Saksi ahli dari MK lainnya, Moeslim Abdurrahman, mengatakan, UU Nomor 1 Tahun 1965 dibuat dan digunakan untuk mengontrol aliran yang sesat atau yang tidak. ”Dalam politik agama, seolah- olah negara ingin mencampuri mana yang dianggap agama atau mana keyakinan lokal yang tidak dianggap agama,” katanya.
Oleh karena itu, kata Moeslim, perlu dilihat relevansi UU Nomor 1 Tahun 1965 untuk diteruskan atau tidak. Dari sisi antropologi, lebih dari 200 kelompok masyarakat yang berbeda aliran kepercayaan, khususnya kepercayaan tradisional, hidup di masyarakat.
Budayawan Taufiq Ismail yang juga menjadi saksi ahli dari MK menyampaikan argumentasi melalui puisi berjudul Tebing Betapa Curam, Jurang Betapa Dalam, Tak Tampak Kedua-Keduanya. Taufiq ingin mengungkapkan, UU Nomor 1 Tahun 1965 tak perlu dicabut, tetapi diganti atau direvisi dengan undang-undang baru yang lebih baik bagi kehidupan berbangsa dan bernegara.
Di sisi lain, budayawan Garin Nugroho yang juga saksi yang didatangkan MK menilai UU Nomor 1 Tahun 1965 perlu dicabut karena tak memajukan pluralisme.

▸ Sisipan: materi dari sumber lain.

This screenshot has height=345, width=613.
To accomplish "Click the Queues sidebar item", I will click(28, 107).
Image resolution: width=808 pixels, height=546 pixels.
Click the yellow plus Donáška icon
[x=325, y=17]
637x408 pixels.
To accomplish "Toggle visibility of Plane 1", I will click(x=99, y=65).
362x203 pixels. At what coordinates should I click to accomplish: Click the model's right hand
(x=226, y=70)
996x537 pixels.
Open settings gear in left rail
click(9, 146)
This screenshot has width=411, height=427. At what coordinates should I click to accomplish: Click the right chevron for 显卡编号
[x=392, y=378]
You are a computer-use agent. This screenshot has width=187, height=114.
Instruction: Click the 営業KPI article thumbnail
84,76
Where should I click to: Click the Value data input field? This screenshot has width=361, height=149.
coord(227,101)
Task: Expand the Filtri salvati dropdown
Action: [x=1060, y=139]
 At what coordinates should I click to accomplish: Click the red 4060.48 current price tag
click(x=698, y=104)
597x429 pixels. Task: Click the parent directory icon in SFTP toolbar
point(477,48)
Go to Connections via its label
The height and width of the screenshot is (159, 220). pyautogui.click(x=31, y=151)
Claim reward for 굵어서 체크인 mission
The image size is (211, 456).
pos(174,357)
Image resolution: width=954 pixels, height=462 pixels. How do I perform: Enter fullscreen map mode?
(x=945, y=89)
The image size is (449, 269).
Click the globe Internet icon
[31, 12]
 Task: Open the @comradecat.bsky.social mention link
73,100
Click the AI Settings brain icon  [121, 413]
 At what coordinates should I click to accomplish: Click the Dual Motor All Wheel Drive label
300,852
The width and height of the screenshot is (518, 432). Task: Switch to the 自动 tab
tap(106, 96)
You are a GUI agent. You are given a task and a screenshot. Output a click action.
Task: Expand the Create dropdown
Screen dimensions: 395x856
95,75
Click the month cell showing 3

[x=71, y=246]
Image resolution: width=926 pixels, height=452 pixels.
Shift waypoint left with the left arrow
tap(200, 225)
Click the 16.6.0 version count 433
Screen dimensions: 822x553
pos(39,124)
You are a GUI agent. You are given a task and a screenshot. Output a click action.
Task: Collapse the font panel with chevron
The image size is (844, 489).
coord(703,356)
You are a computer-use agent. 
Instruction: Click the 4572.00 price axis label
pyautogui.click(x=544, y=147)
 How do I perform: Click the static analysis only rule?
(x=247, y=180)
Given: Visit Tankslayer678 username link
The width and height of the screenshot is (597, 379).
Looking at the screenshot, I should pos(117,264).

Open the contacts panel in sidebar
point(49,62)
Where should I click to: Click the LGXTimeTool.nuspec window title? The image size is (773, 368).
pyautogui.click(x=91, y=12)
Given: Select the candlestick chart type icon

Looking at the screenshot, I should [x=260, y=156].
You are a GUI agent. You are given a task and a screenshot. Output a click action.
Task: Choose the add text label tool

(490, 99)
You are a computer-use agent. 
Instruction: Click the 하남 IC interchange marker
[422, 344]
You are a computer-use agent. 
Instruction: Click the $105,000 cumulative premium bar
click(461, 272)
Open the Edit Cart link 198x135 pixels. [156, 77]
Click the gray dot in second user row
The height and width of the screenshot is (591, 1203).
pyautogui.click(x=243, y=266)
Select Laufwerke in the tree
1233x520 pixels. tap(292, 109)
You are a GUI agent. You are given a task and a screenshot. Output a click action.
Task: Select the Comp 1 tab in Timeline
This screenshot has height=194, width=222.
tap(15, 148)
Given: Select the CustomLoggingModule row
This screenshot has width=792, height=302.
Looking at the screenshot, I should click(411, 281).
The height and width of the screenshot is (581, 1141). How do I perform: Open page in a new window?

FPI Pukul Aktivis Saat Jeda Sidang UU Penodaan Agama
Sidang uji materi Undang-undang Penyalahgunaan dan/atau Penodaan Agama diwarnai oleh insiden pemukulan. Kericuhan tersebut terjadi di dekat kantin Mahkamah Konstitusi, saat sidang diskors pukul 12.00-14.00 WIB.
Menurut Nurkholis Hidayat, anggota Tim Advokasi Kebebasan Beragama yang menjadi kuasa hukum pemohon uji materi, insiden berawal selepas tim pengacara makan siang di kantin. “Sehabis makan saya dan Uli (Uli Parulian Sihombing, juga anggota tim) keluar kantin,” ujarnya setelah kericuhan di Mahkamah, Rabu (24/3).
Kedua orang itu lantas dirubung sejumlah aktivis Front Pembela Islam. “Mereka menuduh kami munafik, apakah masih muslim atau tidak,” ucap Nurkholis.
Tiba-tiba beberapa aktivis itu menendang Nurkholis dan Uli. Sidik dari Lembaga Bantuan Hukum Jakarta serta Novel, anggota Persekutuan Gereja-gereja di Indonesia, memotret kejadian itu.
Pentolan FPI melihat Sidik dan Novel memotret dan tak terima. Mereka meminta gambar dihapus, namun ditolak. Massa FPI kontan marah dan menyerang. “Polisi yang ada di situ bilang, lari! Jadi kami lari ke atas,” kata Novel. Sepanjang pelarian sepanjang sekitar 30 meter itu massa FPI menghadiahi mereka dengan pukulan. “Saya ditendang, ditonjok di perut, sempat dicekik juga.”
Polisi yang bertugas langsung memisahkan massa FPI dengan tim pengacara. Mereka diarahkan naik dari dekat kantin ke lantai dasar. Sekumpulan aktivis FPI itu sempat tak mau dipisahkan dan meneriakkan takbir berulang-ulang. Namun saat polisi yang datang makin banyak, gerombolan tersebut membubarkan diri. Kini skors sudah dicabut dan sidang kembali digelar.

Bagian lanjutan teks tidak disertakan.